An important part of many Web applications is the ability to identify users and control access to resources. The act of determining the identity of the requesting entity is known as authentication. Generally, the user must present credentials, such as a name/password pair in order to be authenticated. Once an authenticated identity is available, it must be determined whether that identity can access a given resource. This process is known as authorization. ASP.NET works in conjunction with IIS to provide authentication and authorization services to applications.

An important feature of COM objects is the ability to control the identity under which COM object code is executed. When a COM object executes code with the identity of the requesting entity, this is known as impersonation.
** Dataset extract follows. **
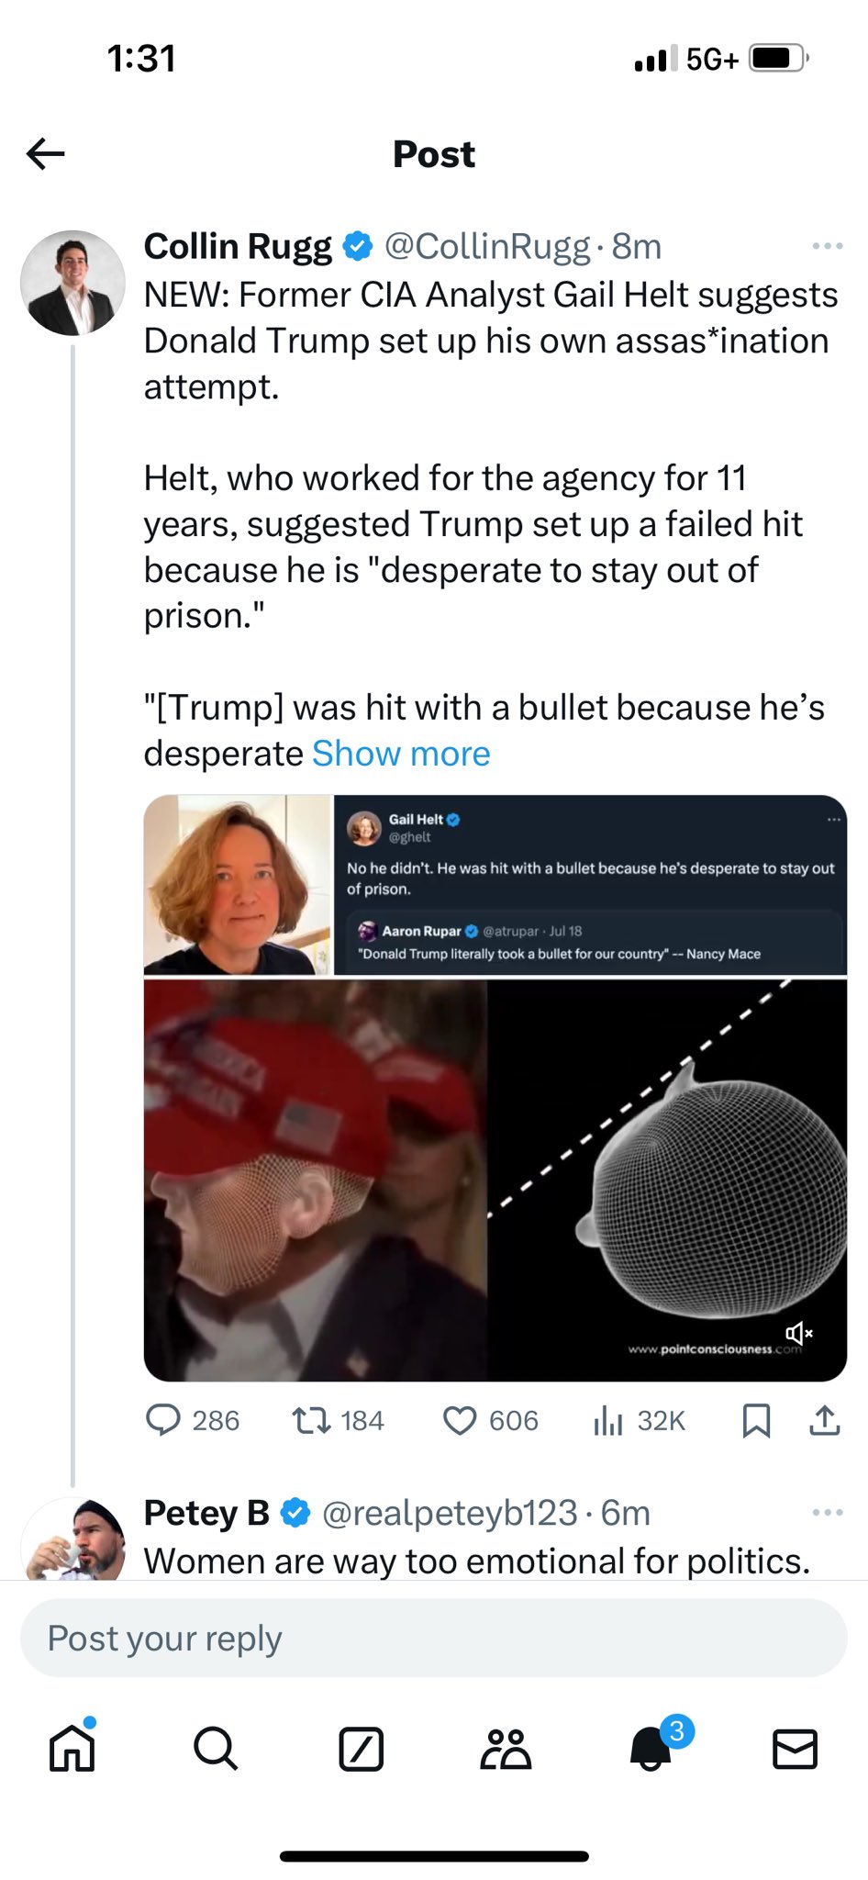Open the Grok tab icon
Screen dimensions: 868x1880
(x=361, y=1748)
ASP.NET Framework applications can optionally choose to impersonate requests.

Some applications also want to be able to dynamically tailor content, based on the requesting identity or based on a set of roles that a requesting identity belongs to. ASP.NET Framework applications can dynamically check whether the current requesting identity participates in a particular role. For example, an application might want to check to see whether the current user belongs to the manager's role, in order to conditionally generate content for managers.

The ASP.NET 2.0 Membership feature facilitates the creation and management of users. The Membership feature works in conjunction with another new feature called Role Manager. Role Manager provides the infrastructure for creating roles and assigning users to roles. When the Membership and Role Manager features are used in conjunction with Forms Authentication, ASP.NET 2.0 provides end-to-end support for creating, authenticating and authorizing users.

Both Membership and Role Manager have been designed with a provider-based model. Providers abstract the physical data storage for a feature from the classes and business logic exposed by a feature. Both Membership and Role Manager ship with providers for Microsoft™ SQL Server. Membership also ships with a provider that works against Active Directory and Active Directory Application Mode (ADAM). Role Manager ships with an additional provider that works with the Authorization Manager feature available in Windows Server 2003. You can create your own custom providers and configure them to work either the Membership or Role Manager features. Pages that use the Membership and Role Manager features will continue to work unchanged with your custom providers.

The Login Controls are a set of custom server controls that provide common user interfaces for authentication and authorization tasks. The Login Controls use the functionality in the Membership, Role Manager, and Forms Authentication features.